I'm in a countdown to let go of the place I've called home for fifteen years. In less than six weeks, I'll lock the door behind me and walk away from the empty shell of nearly a quarter of my life.
I know there are people who can leave a home without much more apparent anxiety than they change clothes. I'm not one of them. For me, as for many, moving is one of the biggest and most stressful of passages, on a par with ending a relationship or a career.
Commodity culture doesn't encourage us to make much of such transitions. We're urged to believe that we can pack up and negotiate the shift successfully, provided only we spend enough to replace cheerfully whatever we may have left behind. Real estate agents glibly talk about "product" available on the market.
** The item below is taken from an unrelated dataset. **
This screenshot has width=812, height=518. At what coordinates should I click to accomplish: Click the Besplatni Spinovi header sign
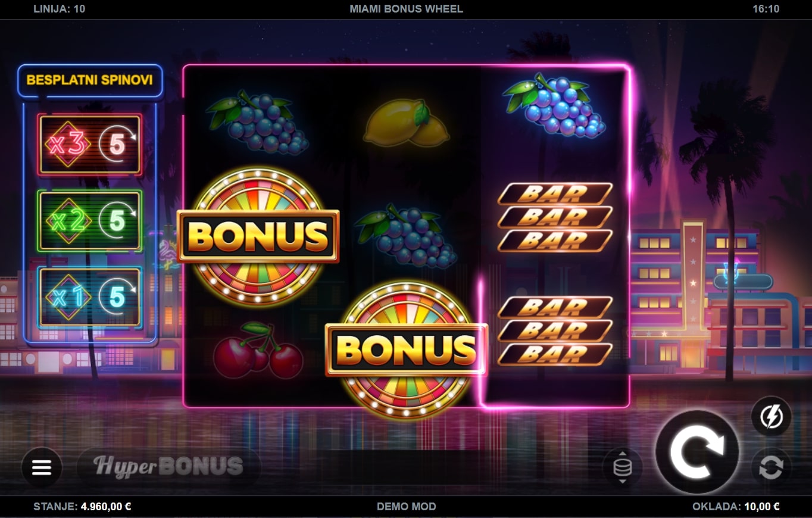(90, 80)
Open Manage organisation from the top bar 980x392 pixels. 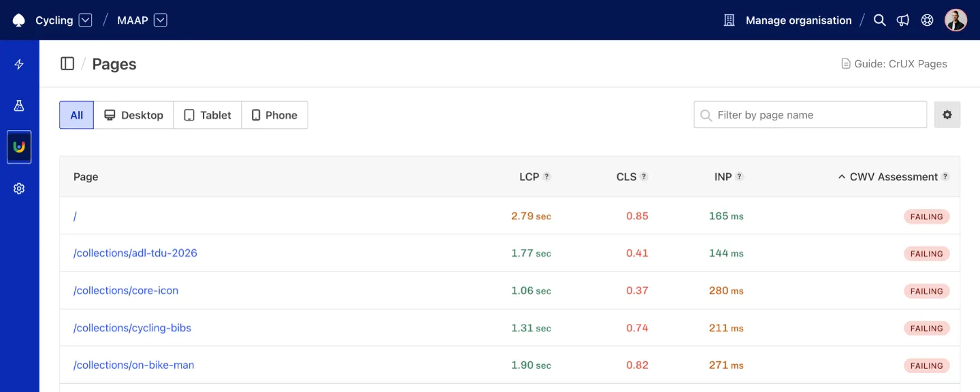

Stagers give advice on how to strip your personality out of your home when you're preparing to put it up for sale.
But it's not more stuff that we need. It's a community that bears witness with us to the life we've lived in a place that's stood at the heart of the world we've made for ourselves. Taking leave of a home, we need to celebrate among friends what we've become there, what we've created, what we've cherished. We need to go from room to room, giving thanks for how each has sheltered and enabled us. We need to leave space for grief and the acknowledgement of loss. We need to invest our household gods in objects that can stand for all this, and then pass those objects on to those who will come after us; or bury them; or carry them with us to the place where we'll build the next stage of our lives.